Hi, I have a spare 4ft x 2ft x 2ft (120G) fish tank and Fluval 405 canister filter sitting in the garage that is just gathering dust.

I was contemplating doing a planted tank with some Anglefish and dither fish. However before i commit to anything, I would like to know what options I have with the larger CA cichlids (Oscar, Blood PArrot, Texas, etc - maybe some are SA, but regardless...). How many could I have in there and what species? The only additional filtration I am willing to add is 2 additional sponge filters.

Let me know your thoughts.

Thanks.


----------



## CjCichlid (Sep 14, 2005)

You have quite a few possibilities with that footprint. Are you wanting a community, solo fish, breeding pair?


----------



## GABBA (Jun 3, 2011)

I would prefer to have a range of fish, not just a single species and I'm not particularly interested in breeding - this would be more of a display tank.

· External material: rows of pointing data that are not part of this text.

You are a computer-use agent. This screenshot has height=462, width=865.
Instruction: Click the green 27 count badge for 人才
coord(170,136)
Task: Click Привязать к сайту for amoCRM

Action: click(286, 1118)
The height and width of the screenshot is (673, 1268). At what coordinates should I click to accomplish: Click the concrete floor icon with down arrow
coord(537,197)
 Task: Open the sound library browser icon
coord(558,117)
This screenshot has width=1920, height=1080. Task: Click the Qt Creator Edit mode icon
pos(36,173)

To be honest, I'm wondering how many monster-sized fish I can put in there (one of each species)??? Any ideas?


----------



## GABBA (Jun 3, 2011)

To be honest, ideally I would like to include an Oscar...


----------



## Cichlidman14 (Jul 17, 2013)

Okay, you could do a Oscar, jack Dempsey, a school of silver dollar, around 4 and a good sized Pleco not the common Pleco, how about a large bristle nose pleco


----------



## AustinClarke (Jul 25, 2013)

Hi to All! I am a new guy here and recently joined the forum to participate in interesting discussions.


----------